Air Canada and El Al Israel Airlines currently provide the only non-stop links from Canada to Israel with flights from Toronto to Tel Aviv and both operators are growing their activities in 2017. According to published inventories, Air Canada will boost its seat count on the route by 13.1 per cent in 2017, while El Al will increase frequencies by 8.3 per cent, albeit slightly reducing capacity through the deployment exclusively of Boeing 767-300ERs rather than utilising larger 777s.
In the last year an estimated 240,000 bi-directional O&D passengers flew between Canada and Israel, approximately 325 PPDEW (Passengers Per-Day Each-Way). This is dominated by the direct Toronto – Tel Aviv operations which account for over half of the traffic (135,000 passengers), but there is already sizeable indirect flows from Montreal and Vancouver. The Montreal – Tel Aviv city pair generates around 47,000 annual O&D passengers and has grown 11.3 per cent in the last 12 months. The majority of indirect passengers are currently routing via Toronto (40.5 per cent), with notable flows also via some European hubs – Zurich (17.6 per cent), Paris (12.8 per cent), Brussels (7.1 per cent), Frankfurt (5.8 per cent) and Istanbul (5.2 per cent).
Tour operator Transat AT reported a 3.5 per cent reduction in revenues during its fiscal fourth quarter, meaning it ended the year (12 months to October 31, 2016) with revenues of $2.9 billion, compared with $2.9 billion in 2015, and adjusted operating income of $25.8 million, compared with $100.6 million in 2015.
"At the end of the previous quarter, we forecasted that we would have difficulty achieving another record summer in 2016, given the drastic increase in overall supply compared with the year before," said Jean-Marc Eustache, president and chief executive officer of Transat. "Our prediction proved to be correct. We've had a satisfactory summer season per se, but it was not enough to offset the especially challenging winter, with the end result that we are finishing the year with a slight adjusted net loss, equivalent to about 0.5 per cent of sales."
Its performance in the fourth quarter was impacted by lower load factors (-3.6 per cent), and lower average selling prices (-8.9 per cent) on the transatlantic market, the main market for this period and where Transat had increased capacity in this market by 7.4 per cent compared with 2015. Meanwhile, in its Sun destinations market, average selling prices increased by 3.7 per cent during the period, with capacity up 5.0 per cent and traffic up 2.2 per cent compared with 2015.
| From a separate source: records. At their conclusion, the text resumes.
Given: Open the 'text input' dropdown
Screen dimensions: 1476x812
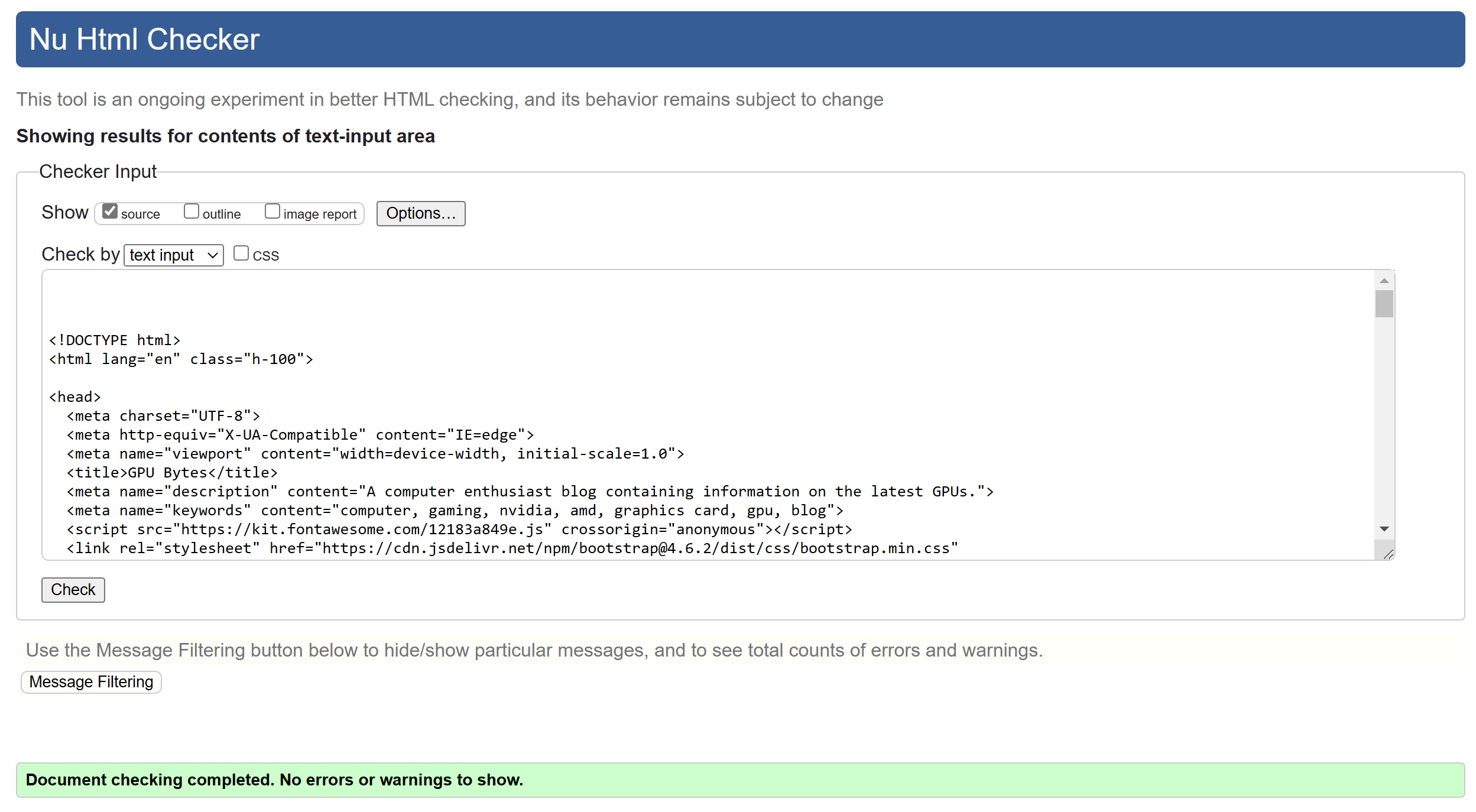Looking at the screenshot, I should 173,255.
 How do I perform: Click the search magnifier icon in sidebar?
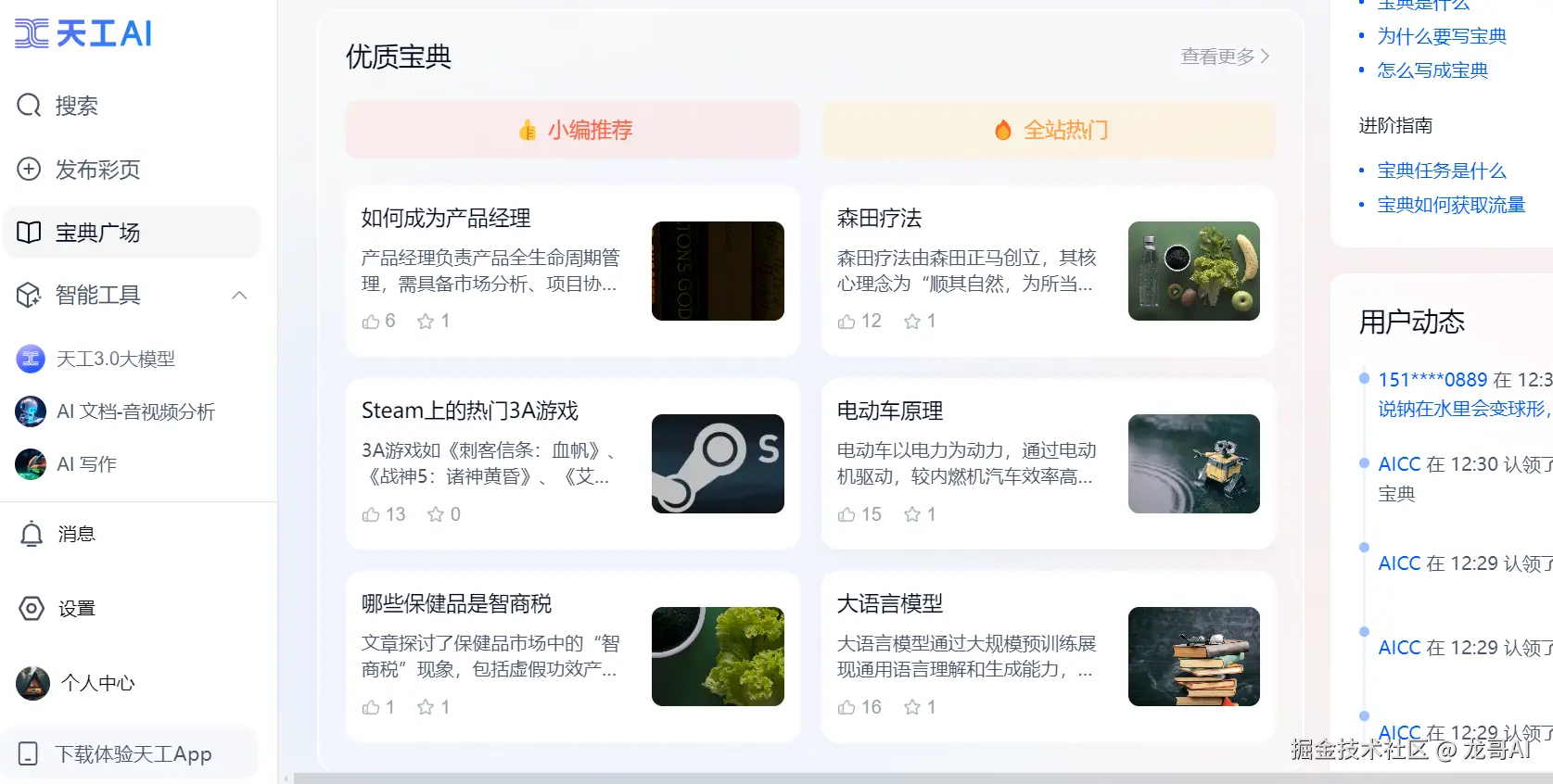pos(29,106)
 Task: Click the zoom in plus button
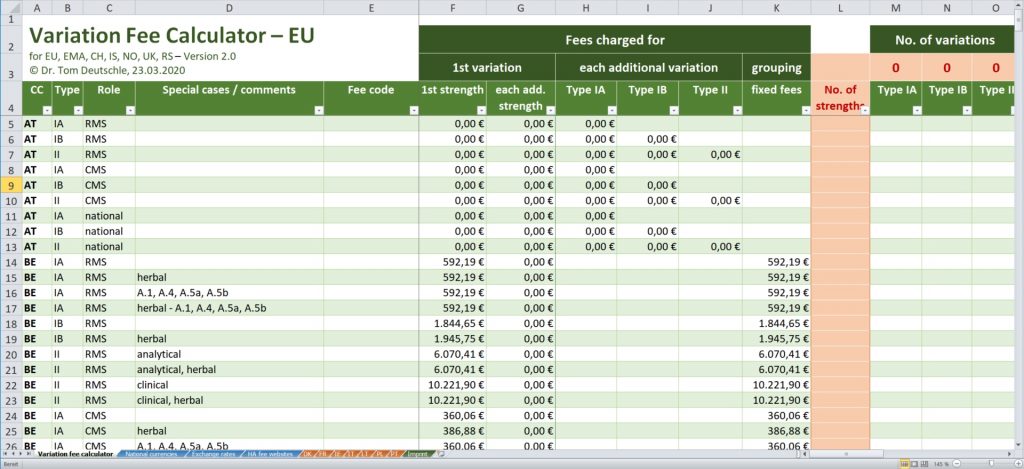[1016, 463]
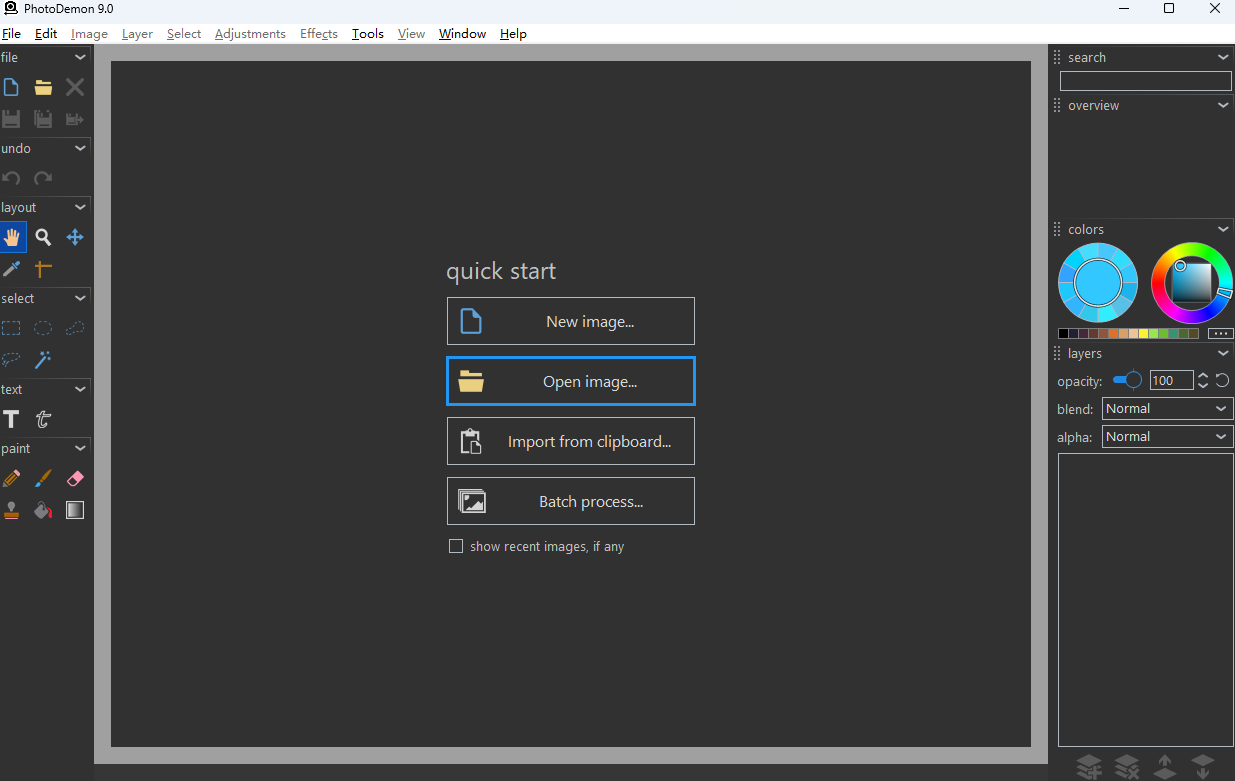The image size is (1235, 781).
Task: Click the New image button
Action: click(x=570, y=321)
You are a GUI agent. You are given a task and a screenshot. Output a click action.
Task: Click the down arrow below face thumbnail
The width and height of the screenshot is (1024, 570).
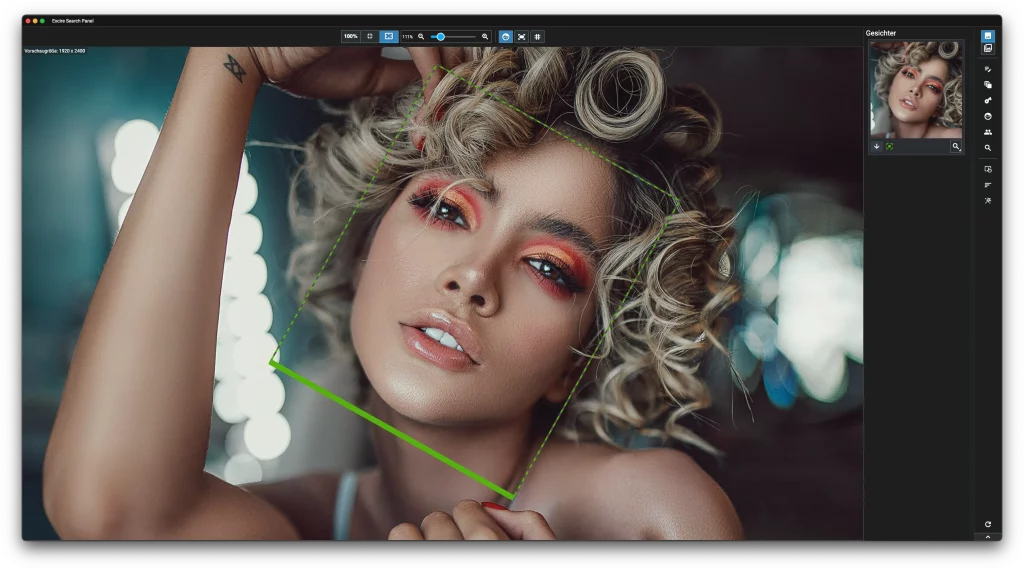(877, 146)
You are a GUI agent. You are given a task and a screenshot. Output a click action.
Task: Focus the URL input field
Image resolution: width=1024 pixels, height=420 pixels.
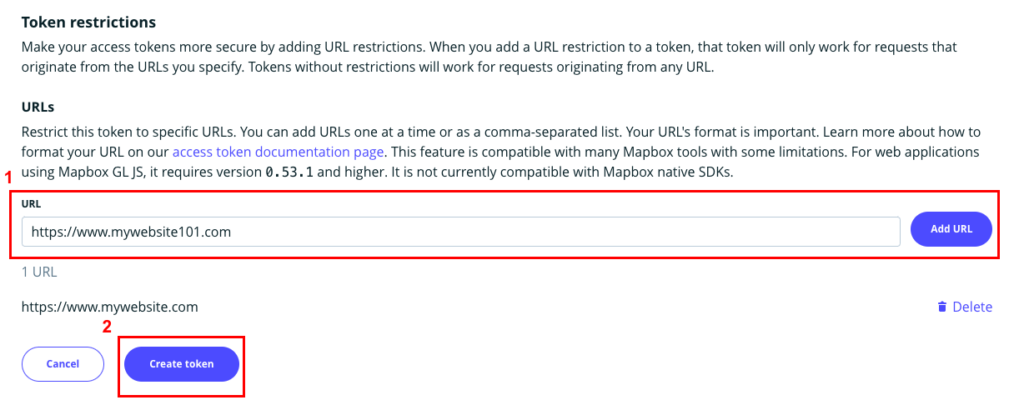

During the full fiscal year, the company increased supply on its Sun destinations market by 4.5 per cent during the winter season and by 6.2 per cent on the transatlantic market in the summer season boosting passenger traffic by 5.5 per cent.
“The year just concluded has been challenging for our bottom line, but particularly fruitful when it came to making progress on our transformation plan," added Jean-Marc Eustache. "We have taken major steps forward in the implementation of our strategic plan, specifically regarding the simplification of our distribution structure in Europe and of our web presence.”
Looking at the first six months of its 2017 fiscal year, Transat sees an improved performance over 2016 despite external factors such as the Zika virus scare, the threat of industrial action by pilots and terror attacks across parts of Europe. However, the impact of the weakened Canadian dollar will add to increases in fuel costs and will deliver around a three per cent increase in operating costs if the dollar and fuel costs remain at their current level.
On its sun routes, its main market over the winter season, capacity has been reduced three per cent versus the same periods last year and bookings and load factors are both up at this stage. In the transatlantic market capacity is eight per cent up on last year, and despite bookings being strong, yields are lower with average sales prices falling by between four and five per cent.